> **REQUIREMENT**
Carry on the passage about alternative assessment in language testing, starting right after its final sentence.

> **READING PASSAGE**
* * *

Islamic Azad University, Khoy, Iran
The term alternative assessment, and particular testing practices associated with it, have recently come into vogue in language testing. The movement is directed at establishing qualitative, more democratic, and task-based methods of evaluation in testing a learner’s language proficiency (Brown and Hudson 1998), (Aschbacher 1991), (Herman, Aschbacher, and Winters 1992), (Huerta-Macías 1995). It contrasts with traditional methods of testing by involving the learners in the evaluation process, and having the tendency to locate evaluation in a real-life context and, as result of these two features, being longitudinal. Thus, the insights emanating from these methods, alongside being used for decision-making about the future of learners, contribute to and furnish additional instructional purposes. As McNamara (2000) points out:
“This approach stresses the need for assessment to be integrated with the goals of the curriculum and to have a constructive relationship with teaching and learning”.
The procedures used within this paradigm include checklists, journals, logs, videotapes and audiotapes, self-evaluation, teacher observations, portfolios, conferences, diaries, self-assessments and peer-assessments (Brown and Hudson 1998). These procedures have been diversely called alternative or performance assessment as opposed to traditional assessment techniques such as multiple choice, cloze test, dictation, etc.

* * *

> **MATERIAL**
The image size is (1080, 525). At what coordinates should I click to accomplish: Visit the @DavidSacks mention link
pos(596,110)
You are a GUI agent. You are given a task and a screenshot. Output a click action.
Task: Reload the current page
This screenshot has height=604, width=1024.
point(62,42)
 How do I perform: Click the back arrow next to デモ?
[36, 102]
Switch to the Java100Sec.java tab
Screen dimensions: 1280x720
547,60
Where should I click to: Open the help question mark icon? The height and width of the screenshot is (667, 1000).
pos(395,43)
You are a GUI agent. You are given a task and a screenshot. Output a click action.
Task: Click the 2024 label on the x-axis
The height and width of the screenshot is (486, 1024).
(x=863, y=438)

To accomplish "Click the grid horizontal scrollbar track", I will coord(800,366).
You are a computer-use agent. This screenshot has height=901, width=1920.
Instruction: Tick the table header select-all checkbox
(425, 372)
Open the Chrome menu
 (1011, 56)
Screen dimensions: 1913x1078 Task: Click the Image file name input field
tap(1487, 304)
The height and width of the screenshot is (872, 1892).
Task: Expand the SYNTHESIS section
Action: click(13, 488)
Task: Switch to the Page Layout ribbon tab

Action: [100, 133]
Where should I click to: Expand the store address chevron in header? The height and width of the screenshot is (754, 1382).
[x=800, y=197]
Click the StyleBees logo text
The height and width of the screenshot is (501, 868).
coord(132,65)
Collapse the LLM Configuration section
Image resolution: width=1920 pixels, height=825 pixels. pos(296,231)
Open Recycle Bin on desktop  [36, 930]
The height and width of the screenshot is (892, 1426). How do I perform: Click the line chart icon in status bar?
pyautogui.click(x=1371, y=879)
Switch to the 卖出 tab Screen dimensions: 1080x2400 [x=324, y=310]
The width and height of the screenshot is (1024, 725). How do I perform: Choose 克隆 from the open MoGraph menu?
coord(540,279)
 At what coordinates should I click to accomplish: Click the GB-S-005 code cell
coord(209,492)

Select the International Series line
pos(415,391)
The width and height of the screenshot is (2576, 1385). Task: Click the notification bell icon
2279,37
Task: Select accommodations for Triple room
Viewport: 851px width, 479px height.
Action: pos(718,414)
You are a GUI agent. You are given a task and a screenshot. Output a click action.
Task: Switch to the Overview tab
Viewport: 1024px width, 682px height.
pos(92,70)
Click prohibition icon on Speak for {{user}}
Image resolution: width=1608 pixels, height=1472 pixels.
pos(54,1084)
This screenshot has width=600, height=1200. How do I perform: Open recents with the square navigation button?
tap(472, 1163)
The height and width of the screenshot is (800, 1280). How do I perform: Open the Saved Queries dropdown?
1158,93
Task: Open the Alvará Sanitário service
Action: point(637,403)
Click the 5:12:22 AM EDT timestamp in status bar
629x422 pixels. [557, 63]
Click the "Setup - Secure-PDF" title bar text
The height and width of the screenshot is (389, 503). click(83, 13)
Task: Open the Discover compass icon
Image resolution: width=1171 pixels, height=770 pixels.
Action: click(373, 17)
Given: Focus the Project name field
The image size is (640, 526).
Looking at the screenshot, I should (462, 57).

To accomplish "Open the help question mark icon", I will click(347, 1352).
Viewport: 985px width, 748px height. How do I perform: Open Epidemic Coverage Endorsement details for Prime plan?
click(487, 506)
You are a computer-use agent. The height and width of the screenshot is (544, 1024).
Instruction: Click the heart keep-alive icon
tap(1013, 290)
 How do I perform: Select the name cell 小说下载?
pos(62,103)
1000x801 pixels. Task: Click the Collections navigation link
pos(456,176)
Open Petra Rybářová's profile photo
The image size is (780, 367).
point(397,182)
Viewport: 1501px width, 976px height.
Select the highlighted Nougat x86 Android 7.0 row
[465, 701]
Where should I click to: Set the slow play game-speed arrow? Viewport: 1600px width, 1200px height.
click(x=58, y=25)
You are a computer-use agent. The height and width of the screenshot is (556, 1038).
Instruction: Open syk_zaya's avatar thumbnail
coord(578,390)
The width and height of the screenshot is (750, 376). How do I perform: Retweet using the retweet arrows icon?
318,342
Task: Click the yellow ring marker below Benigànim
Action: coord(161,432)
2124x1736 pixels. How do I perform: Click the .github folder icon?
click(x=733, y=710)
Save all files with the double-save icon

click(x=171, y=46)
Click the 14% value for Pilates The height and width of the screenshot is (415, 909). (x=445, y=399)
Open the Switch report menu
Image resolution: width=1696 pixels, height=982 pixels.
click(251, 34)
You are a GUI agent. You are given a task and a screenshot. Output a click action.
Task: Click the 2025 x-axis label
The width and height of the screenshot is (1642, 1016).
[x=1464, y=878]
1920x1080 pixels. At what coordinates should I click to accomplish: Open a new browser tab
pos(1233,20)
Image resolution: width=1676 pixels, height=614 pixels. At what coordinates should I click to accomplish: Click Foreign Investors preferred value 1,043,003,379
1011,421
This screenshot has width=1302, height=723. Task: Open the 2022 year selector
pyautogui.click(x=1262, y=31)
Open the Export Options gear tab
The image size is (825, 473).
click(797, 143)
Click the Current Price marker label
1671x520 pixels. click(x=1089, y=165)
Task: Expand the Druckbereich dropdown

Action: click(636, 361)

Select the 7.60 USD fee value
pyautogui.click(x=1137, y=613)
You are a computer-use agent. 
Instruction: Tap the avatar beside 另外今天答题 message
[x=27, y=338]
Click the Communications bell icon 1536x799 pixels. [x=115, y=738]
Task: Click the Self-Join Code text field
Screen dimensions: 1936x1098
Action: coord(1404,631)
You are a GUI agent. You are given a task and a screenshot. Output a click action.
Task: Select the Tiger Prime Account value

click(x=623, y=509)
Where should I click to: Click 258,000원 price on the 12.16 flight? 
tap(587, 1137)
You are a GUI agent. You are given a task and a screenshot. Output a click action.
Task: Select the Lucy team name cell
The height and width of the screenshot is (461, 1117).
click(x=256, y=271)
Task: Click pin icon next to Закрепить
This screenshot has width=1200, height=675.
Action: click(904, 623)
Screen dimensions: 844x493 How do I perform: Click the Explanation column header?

* * *

> **RESULT OF THIS EXERCISE**
While the new movement promises more humanistic and rewarding methods of testing and thus has a lot to offer, most teachers are not quite familiar with the new concepts and practices within the emerging paradigm. To enlighten the views of interested teachers, it can be a good start to answer a basic question about the so-called alternative methods of testing which may have occupied their minds. This question is concerned with the relationship of these other methods with the traditional methods normally used within classrooms. Or to put the question another way, how can we place both traditional and alternative assessment methods in perspective to get a panoramic view of both in the pieced together jigsaw of language testing? To this purpose, it seems necessary to draw on the concepts of testing, measurement and evaluation.
Evaluation, Measurement and Testing
Bachman (1990), quoting Weiss (1972) defines evaluation as “the systematic gathering of information for the purpose of making decisions”. Lynch (2001) adds the fact that this decision or judgment is to be about individuals. In this conceptualization, both authors agree that evaluation is the superordinate term in relation to both measurement and testing. Assessment is sometimes used interchangeably for evaluation. The systematic information can take many forms, but these forms are either quantitative or qualitative. This is what distinguishes measures from qualitative descriptions.
Measurement is thus concerned with quantification. Language proficiency, like many other constructs and characteristics of persons in social sciences, needs to be quantified before any judgments can be made about it. This process of quantifying is called operationalization in research by which we mean assigning numbers according to observable operations and explicit procedures or rules to measure a construct (Bachman 1990) (Ary et al. 1996)
The third component in this model is testing, which consists of the use of actual tests to elicit the desired behavior. Carroll (1968) defines a test as:
“A psychological or educational test is a procedure designed to elicit certain behavior from which one can make inferences about certain characteristics of an individual”.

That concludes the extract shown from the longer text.